Top of Records

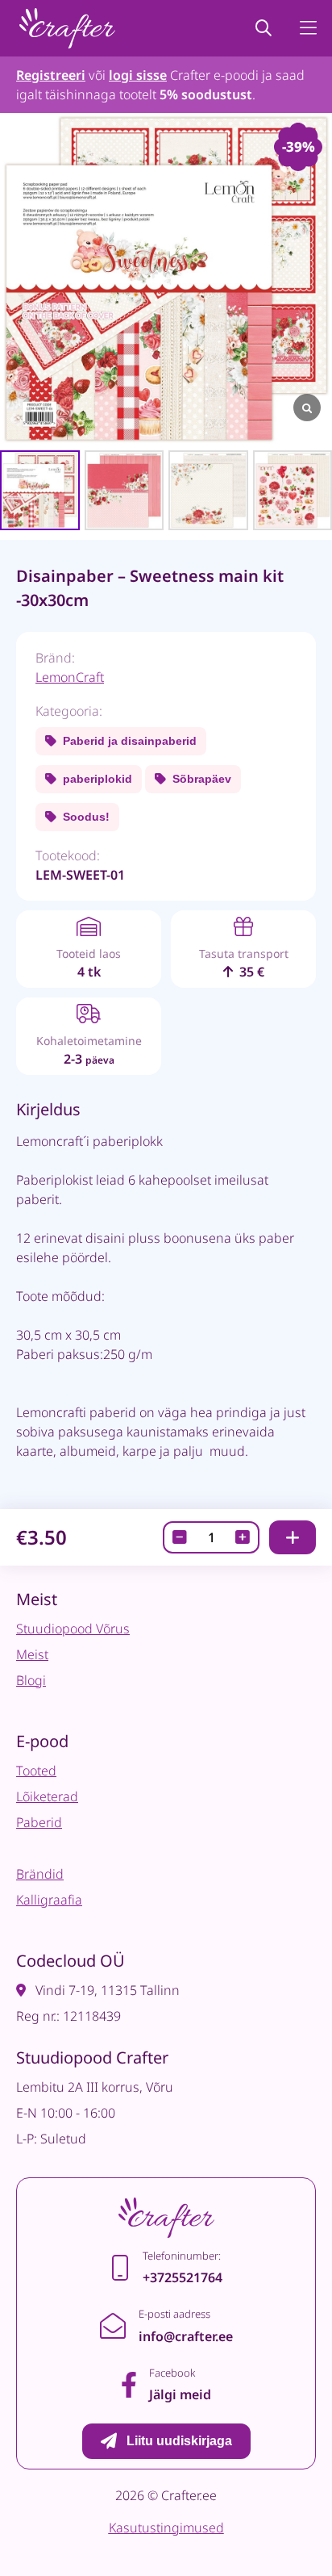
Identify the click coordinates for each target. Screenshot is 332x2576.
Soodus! (86, 816)
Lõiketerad (47, 1796)
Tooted (36, 1770)
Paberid (39, 1822)
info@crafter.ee (186, 2336)
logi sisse (138, 75)
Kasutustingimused (166, 2527)
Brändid (40, 1874)
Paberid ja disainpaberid (130, 740)
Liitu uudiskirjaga (179, 2441)
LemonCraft (69, 677)
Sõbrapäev (201, 778)
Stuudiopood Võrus (73, 1628)
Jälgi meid (180, 2394)
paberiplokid (97, 778)
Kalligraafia (49, 1900)
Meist (32, 1654)
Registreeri (50, 75)
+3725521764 (182, 2277)
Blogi (31, 1680)
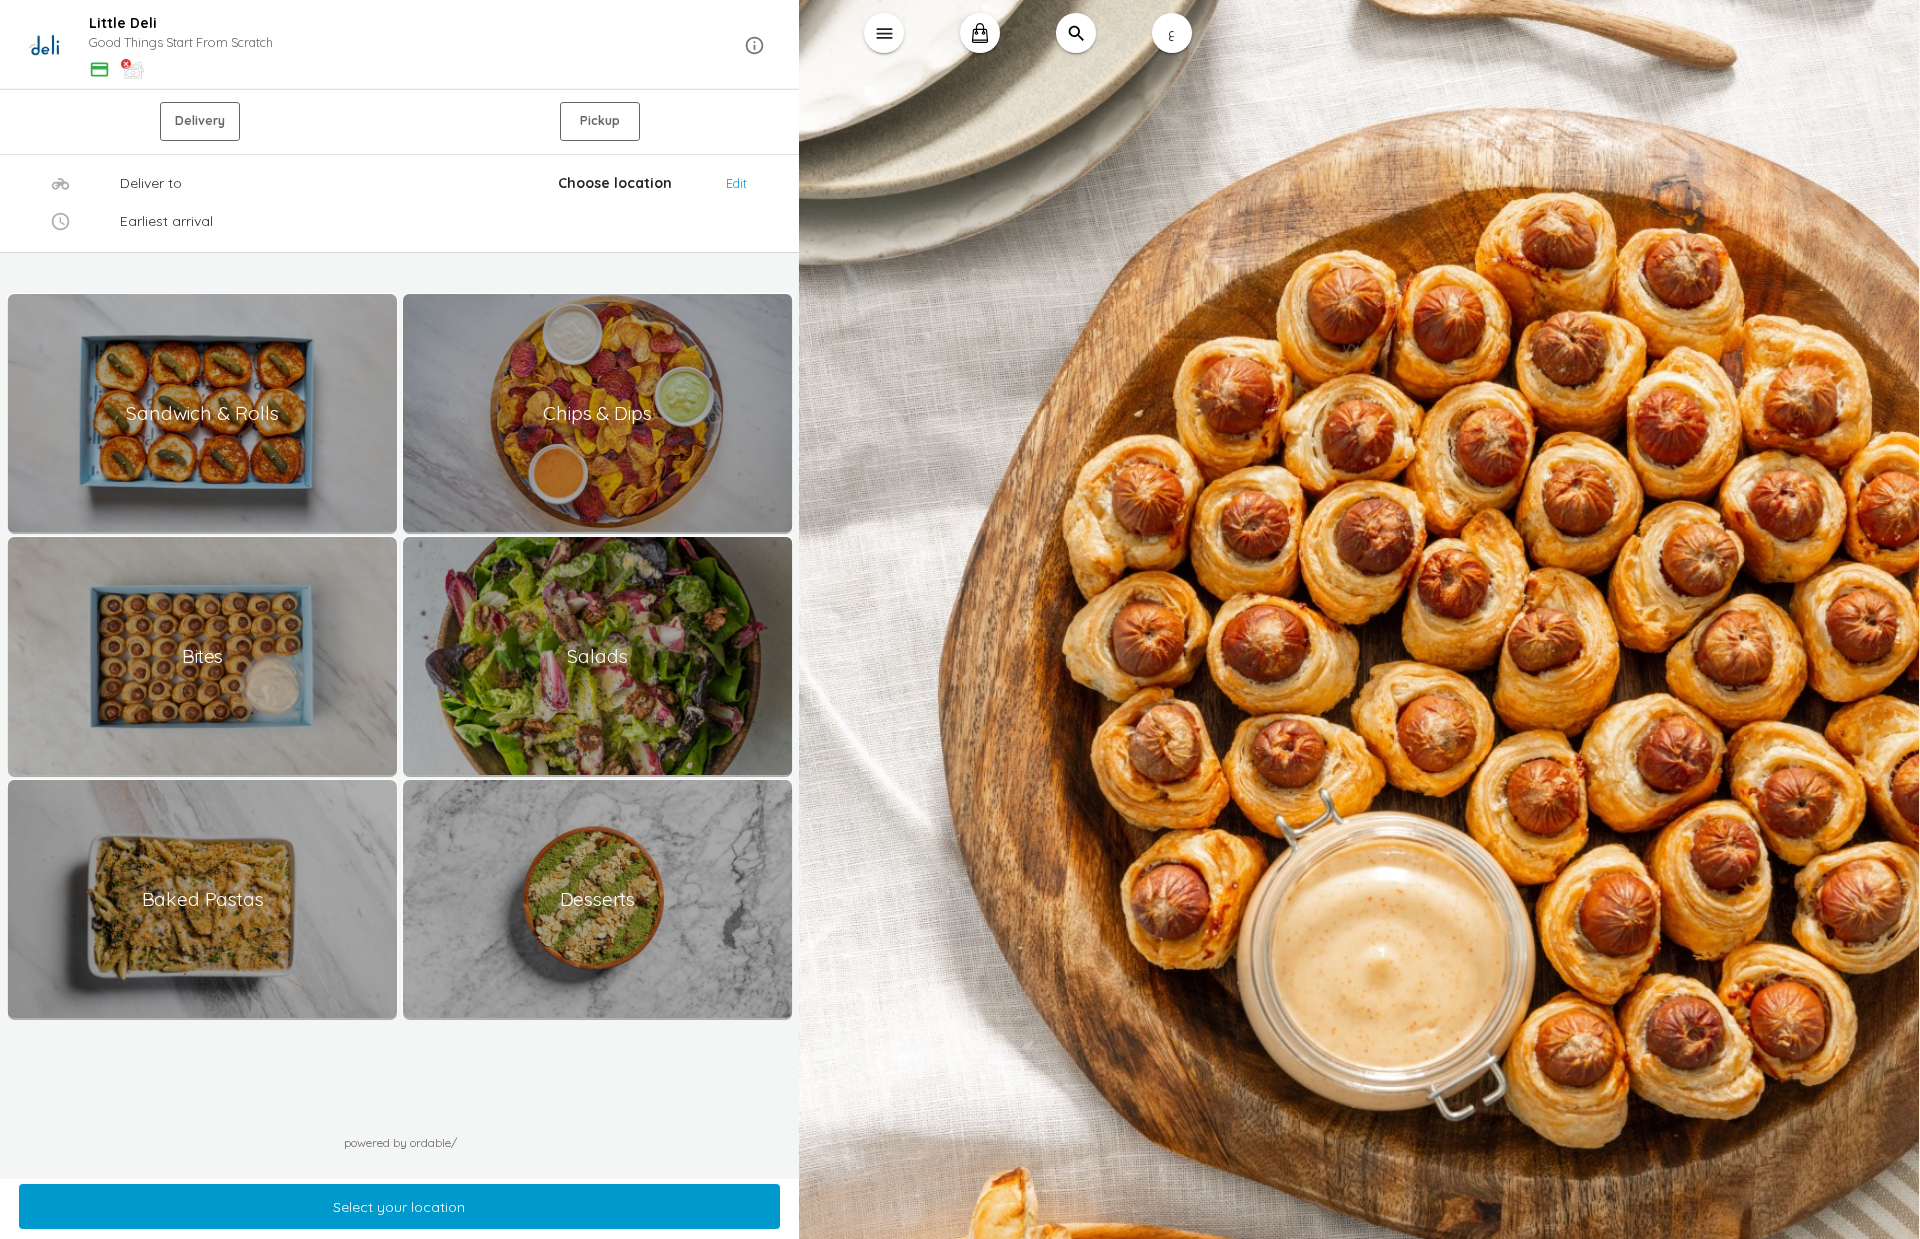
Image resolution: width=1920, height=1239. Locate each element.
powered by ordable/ (400, 1142)
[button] (400, 45)
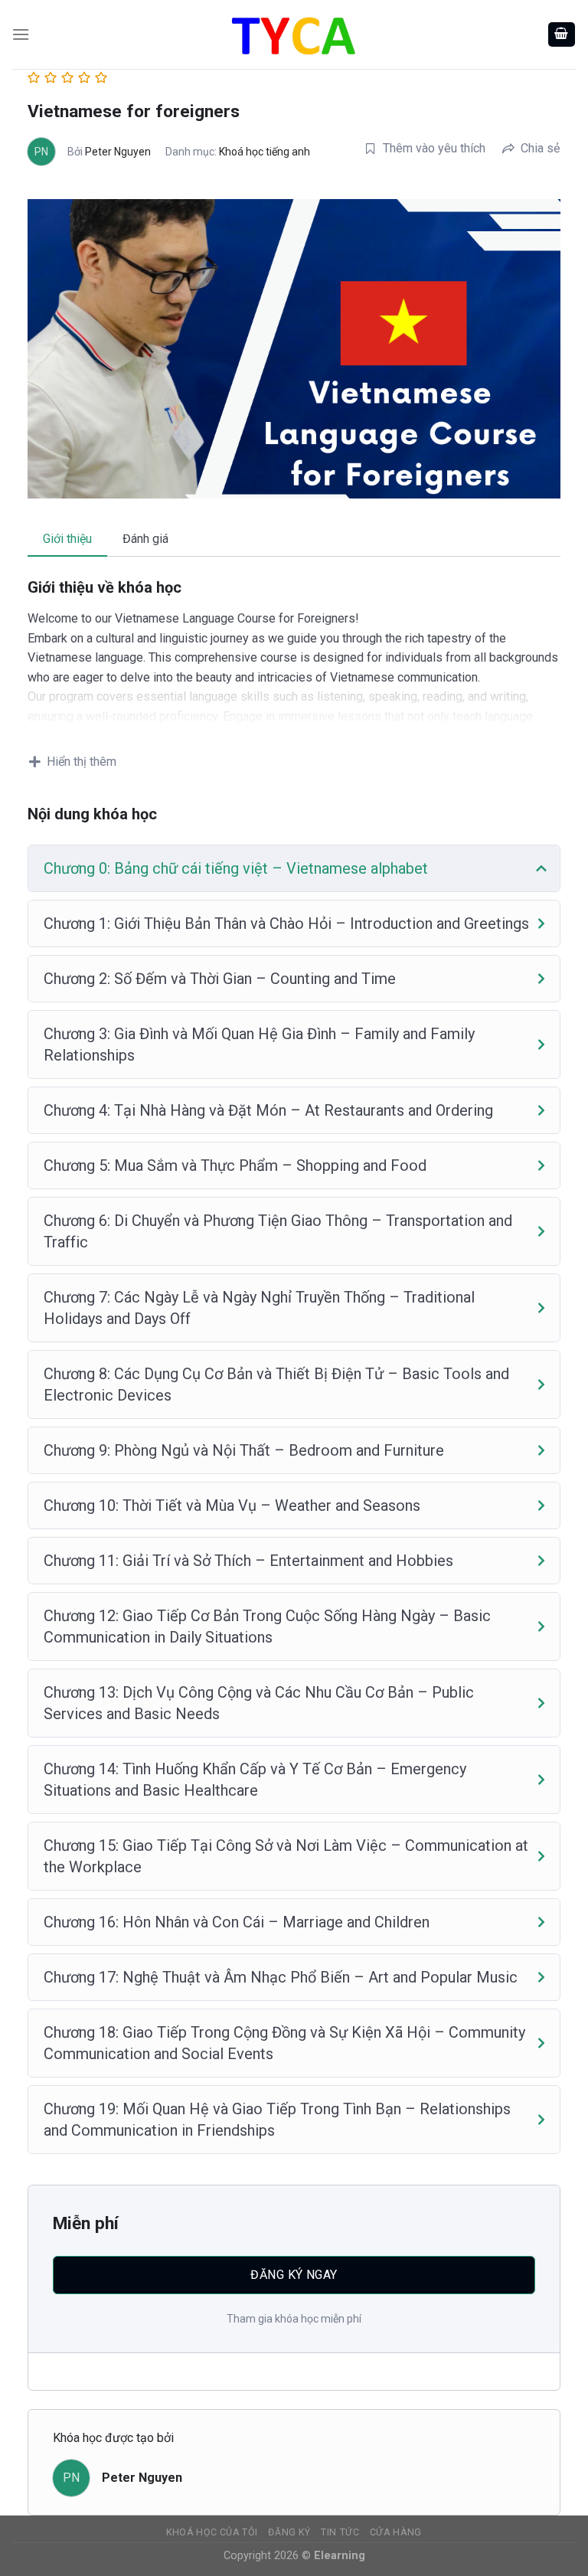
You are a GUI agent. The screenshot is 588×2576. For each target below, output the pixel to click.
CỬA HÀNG (396, 2532)
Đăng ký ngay (294, 2274)
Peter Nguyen (118, 151)
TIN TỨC (340, 2532)
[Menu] (20, 34)
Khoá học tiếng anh (264, 151)
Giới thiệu (67, 538)
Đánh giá (145, 538)
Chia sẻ (540, 148)
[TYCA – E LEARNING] (294, 34)
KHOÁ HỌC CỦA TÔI (212, 2532)
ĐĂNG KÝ (289, 2532)
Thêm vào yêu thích (434, 148)
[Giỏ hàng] (562, 34)
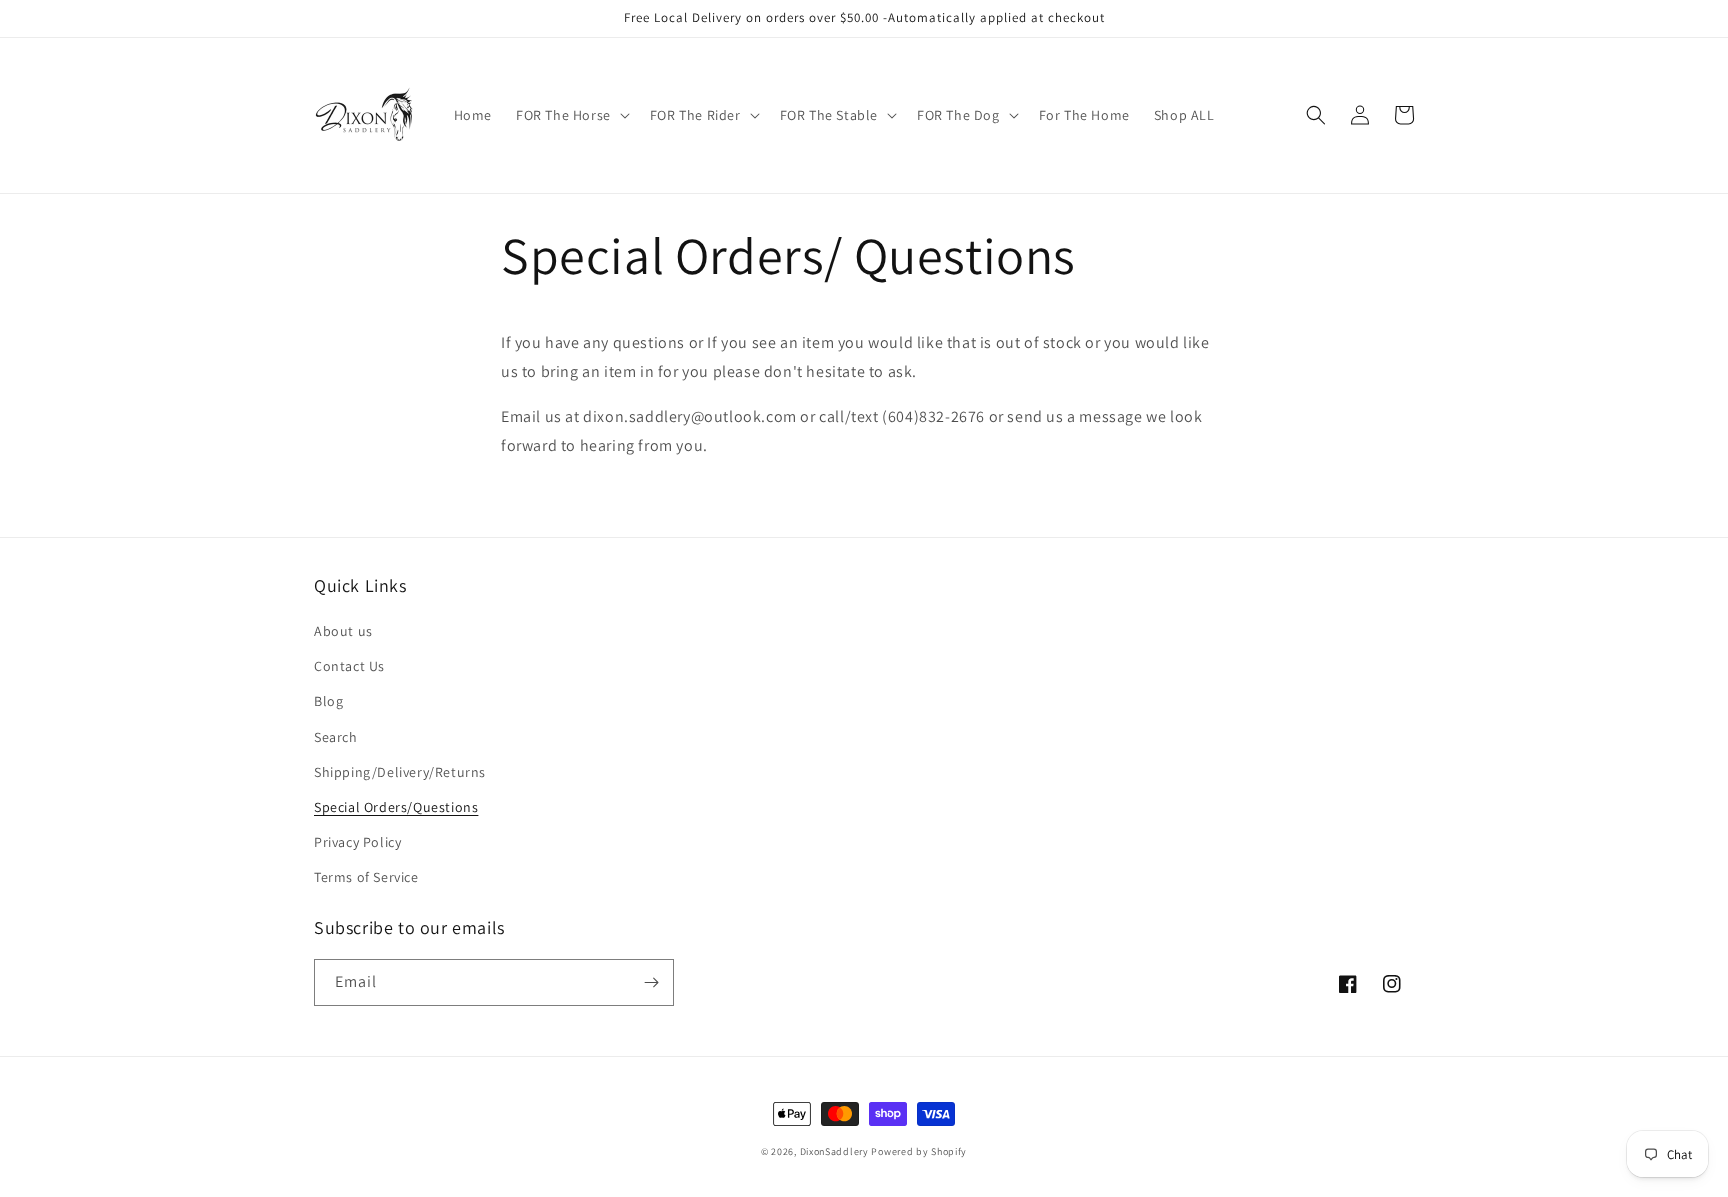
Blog (328, 701)
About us (343, 631)
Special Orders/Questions (396, 807)
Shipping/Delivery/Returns (400, 772)
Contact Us (349, 666)
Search (336, 737)
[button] (571, 115)
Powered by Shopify (919, 1151)
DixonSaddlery (834, 1151)
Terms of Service (366, 877)
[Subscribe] (651, 982)
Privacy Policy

Bottom of Records

-- Your task --
In the records above, locate each line with the word "click". Copy all such lines.

-- Output below --
Identify the click coordinates for each target. Screenshot is 332x2576.
You are a GUI agent. The screenshot is 588×2576. For each target below, output the pixel to click.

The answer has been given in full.